As medidas entretanto tomadas reduziram em 600 casos a nossa previsão, o que, face aos 6906 que realmente morreram até essa data, foi muito escasso.

Teríamos ficado muito mais felizes se as medidas tomadas nos tivessem feito errar estrondosamente as nossas previsões.

Quando, a 6 de Janeiro, foram anunciados 10027 novos casos e o governo declarou que apenas no dia 12 do mesmo mês se reuniria no Infarmed para analisar a situação, e depois se anuncia um confinamento pífio sem fecho das escolas, a nossa comunidade matemática percebeu a tragédia que se estava a desenrolar.

No dia 13 de Janeiro, a nossa previsão para o dia 28 de Fevereiro foi de 16.500 óbitos, escrita num documento para uso oficial, e bateu mais uma vez certo: foram exatamente 16317, completamente dentro da nossa margem de erro, desta feita de 5%, por a previsão ser a mais curto prazo.

Evidentemente que a história pesa nos modelos, o fator frio e humidade são importantes nos modelos. Por essas razões, nos meses mais frios, dever-se-ia ter tido mais cuidado, cuidados que não se tiveram.

Hoje em dia prevemos, e já não parece difícil fazer essa previsão, que teremos um Verão tranquilo e que, sem a entrada de variantes muito mais agressivas, passaremos a ter uma vida quase normal a partir de Setembro, sobretudo por causa da entrada direta, na classe dos imunizados, de todos os que serão vacinados.

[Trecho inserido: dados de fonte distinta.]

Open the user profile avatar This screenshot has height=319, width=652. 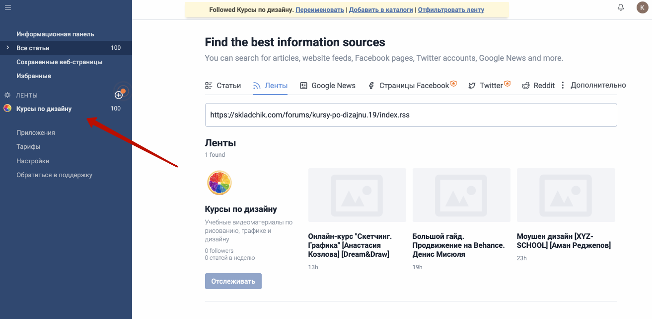coord(642,7)
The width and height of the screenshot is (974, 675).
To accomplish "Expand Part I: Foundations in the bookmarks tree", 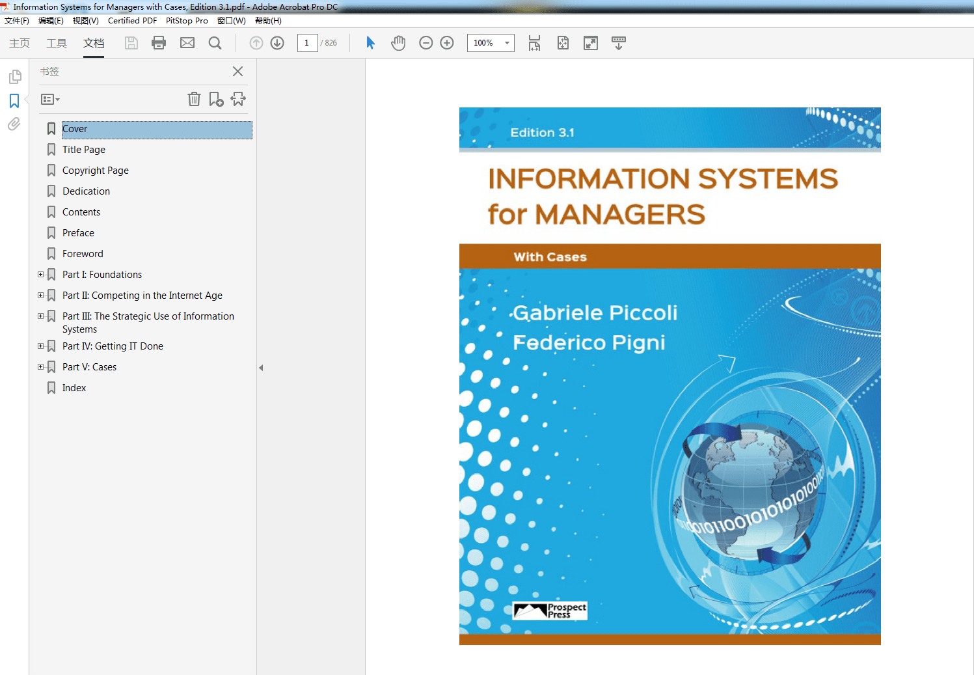I will click(40, 274).
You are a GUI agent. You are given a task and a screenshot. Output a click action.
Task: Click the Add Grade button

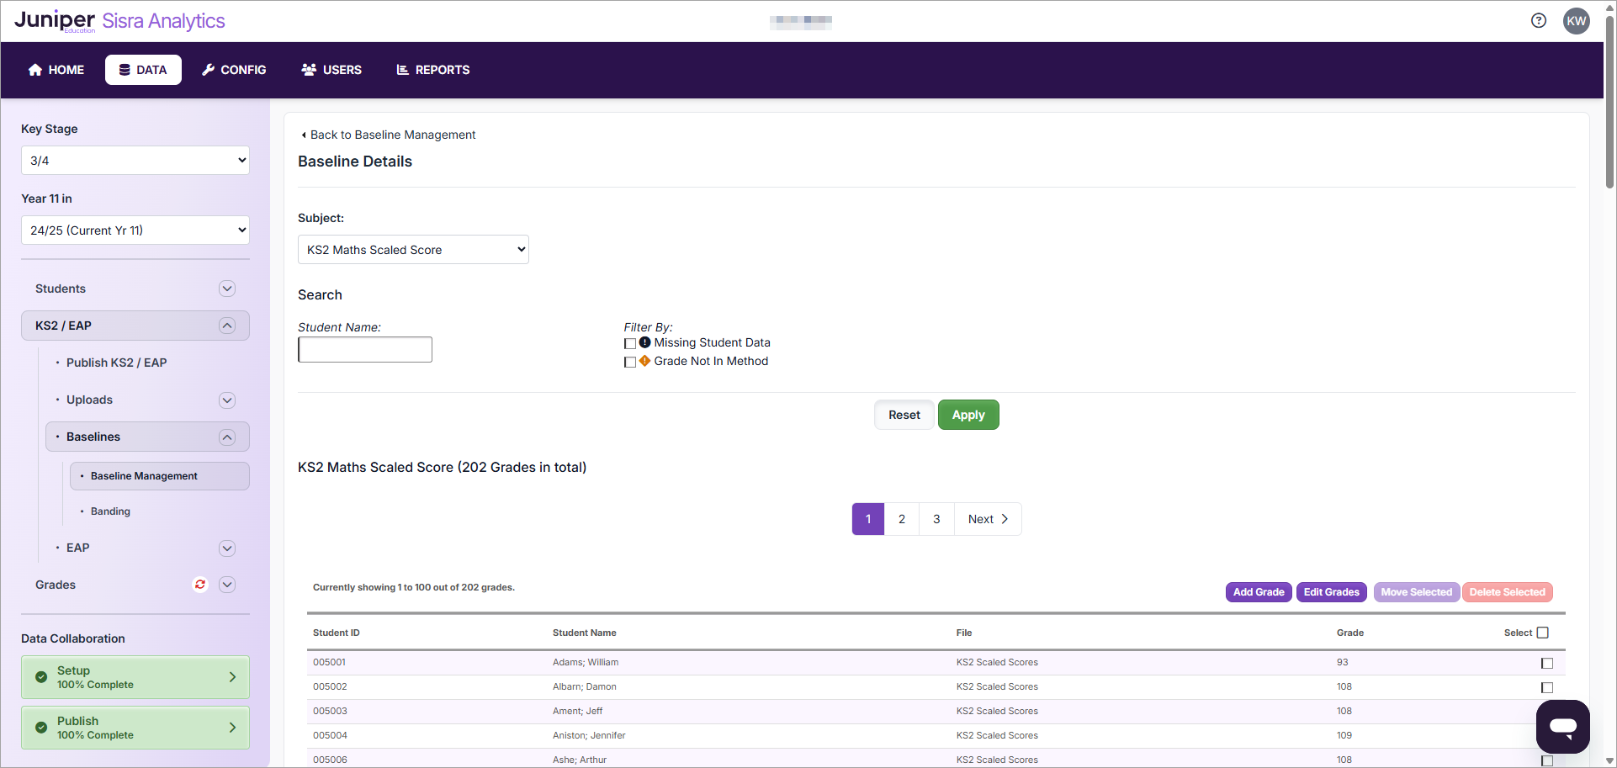point(1258,592)
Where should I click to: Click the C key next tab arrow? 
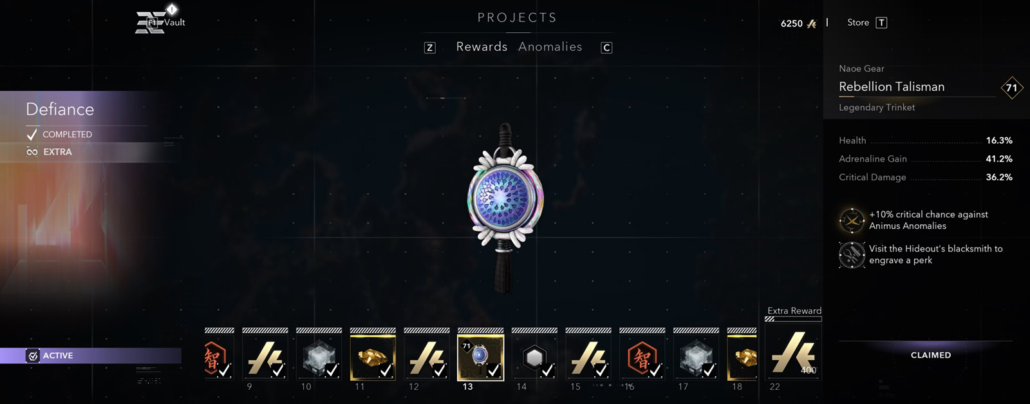click(x=606, y=48)
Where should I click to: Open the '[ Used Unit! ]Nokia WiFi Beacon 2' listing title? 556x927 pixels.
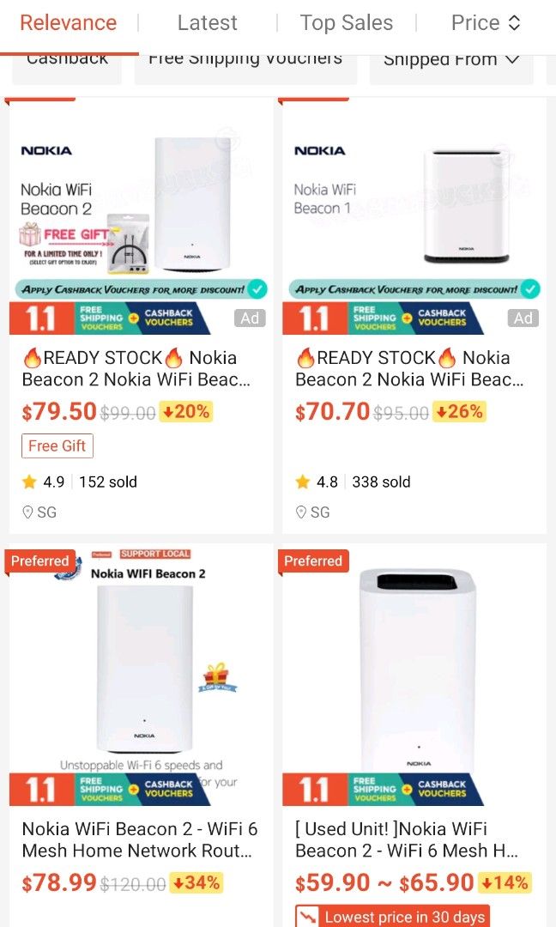407,840
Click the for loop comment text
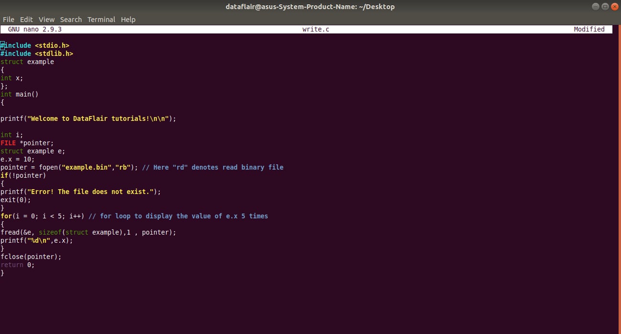The height and width of the screenshot is (334, 621). click(177, 216)
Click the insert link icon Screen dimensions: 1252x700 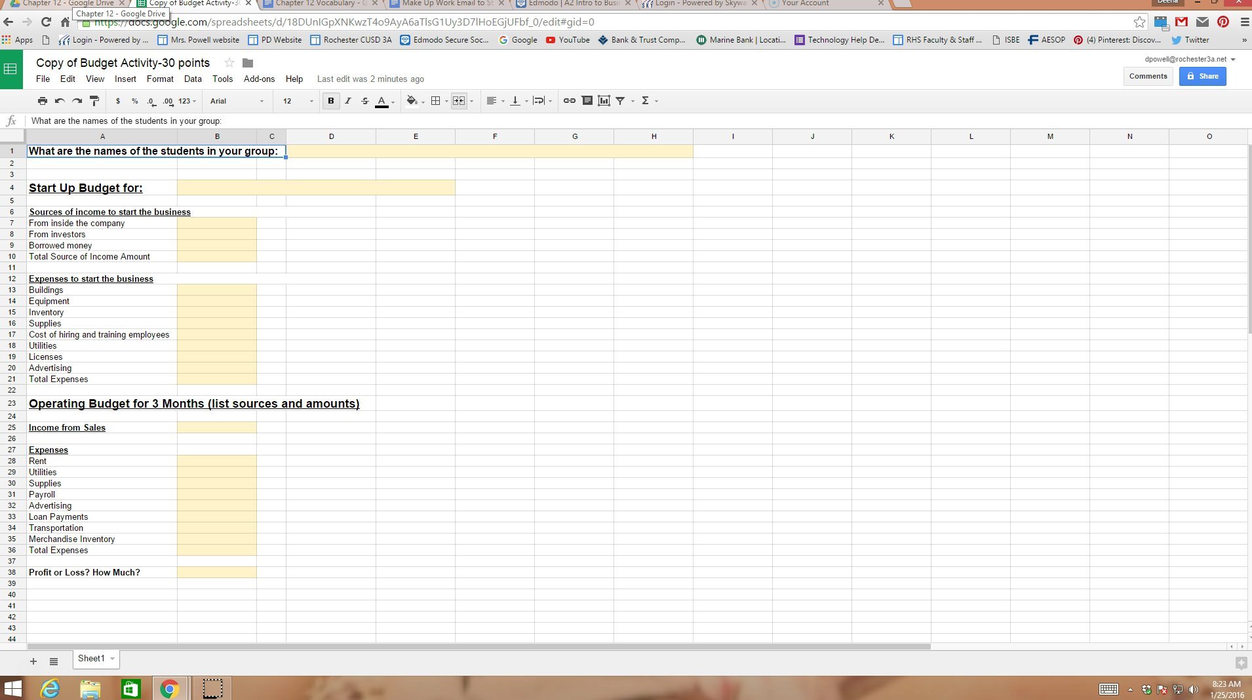(x=570, y=101)

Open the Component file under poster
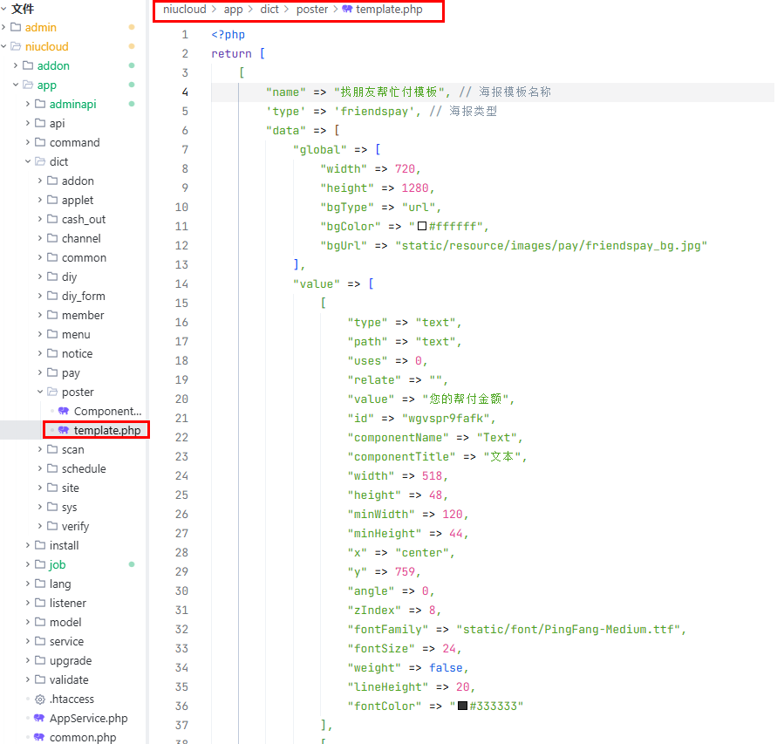(106, 411)
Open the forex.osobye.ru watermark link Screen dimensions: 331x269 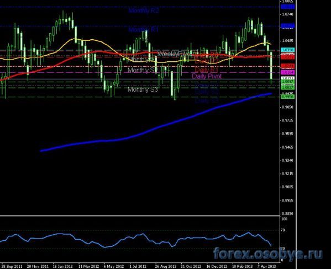(x=267, y=254)
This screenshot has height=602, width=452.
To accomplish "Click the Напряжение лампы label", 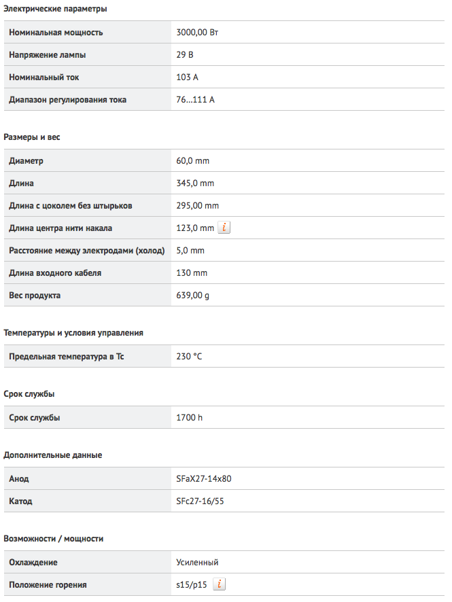I will (x=47, y=55).
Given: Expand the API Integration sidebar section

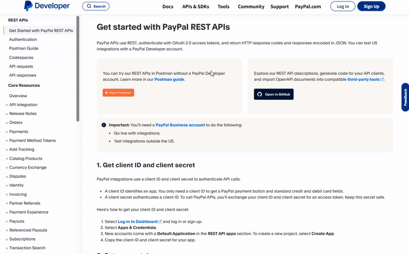Looking at the screenshot, I should [x=7, y=105].
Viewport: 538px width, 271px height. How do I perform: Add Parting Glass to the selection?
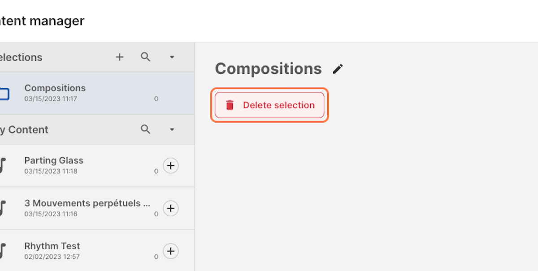[x=170, y=166]
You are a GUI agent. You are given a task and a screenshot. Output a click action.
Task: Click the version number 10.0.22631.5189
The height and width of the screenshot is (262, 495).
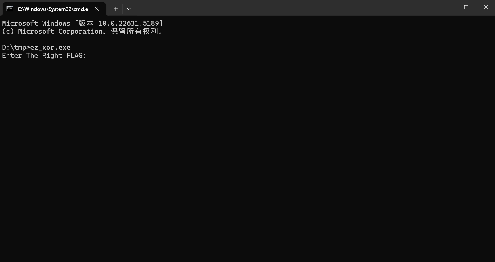coord(129,23)
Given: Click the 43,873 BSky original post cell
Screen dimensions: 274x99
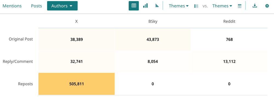Looking at the screenshot, I should pyautogui.click(x=153, y=39).

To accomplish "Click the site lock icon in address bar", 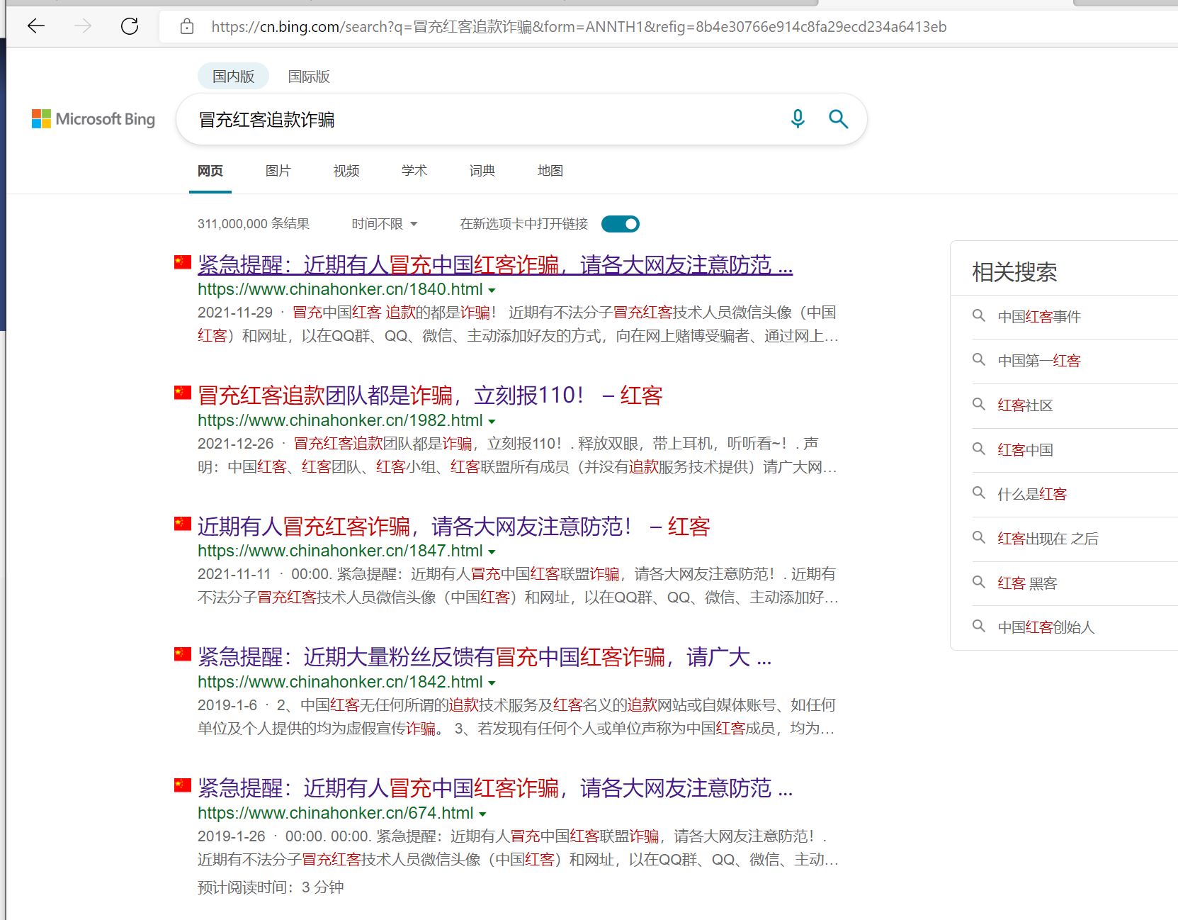I will (x=187, y=27).
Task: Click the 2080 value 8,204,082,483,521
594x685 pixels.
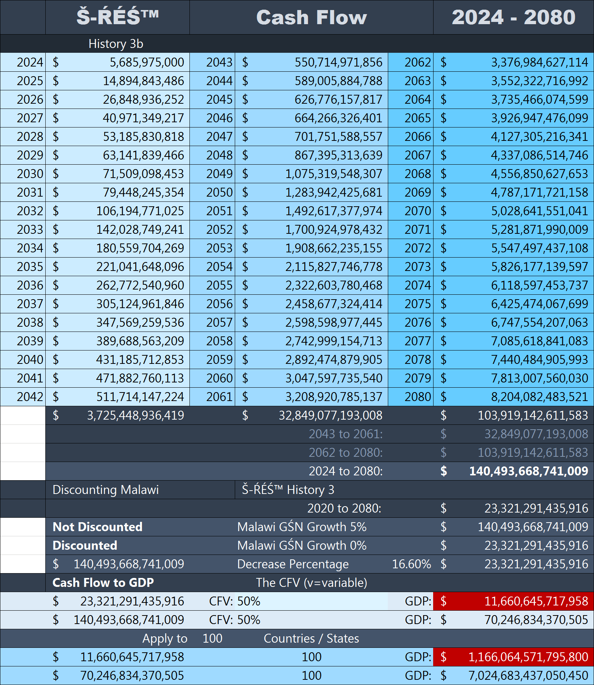Action: tap(539, 397)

A Matemática agora parece desnecessária, mas não é verdade! Para vacinar toda uma população, precisamos de modelos, de previsões, de algoritmos e de software, desenvolvidos com matemática!

 

Autor: Henrique M. Oliveira, Departamento de Matemática do Instituto Superior Técnico da Universidade de Lisboa
Membro do Grupo de Trabalho para o Acompanhamento da Pandemia de COVID-19 em Portugal do Instituto Superior Técnico da Universidade de Lisboa.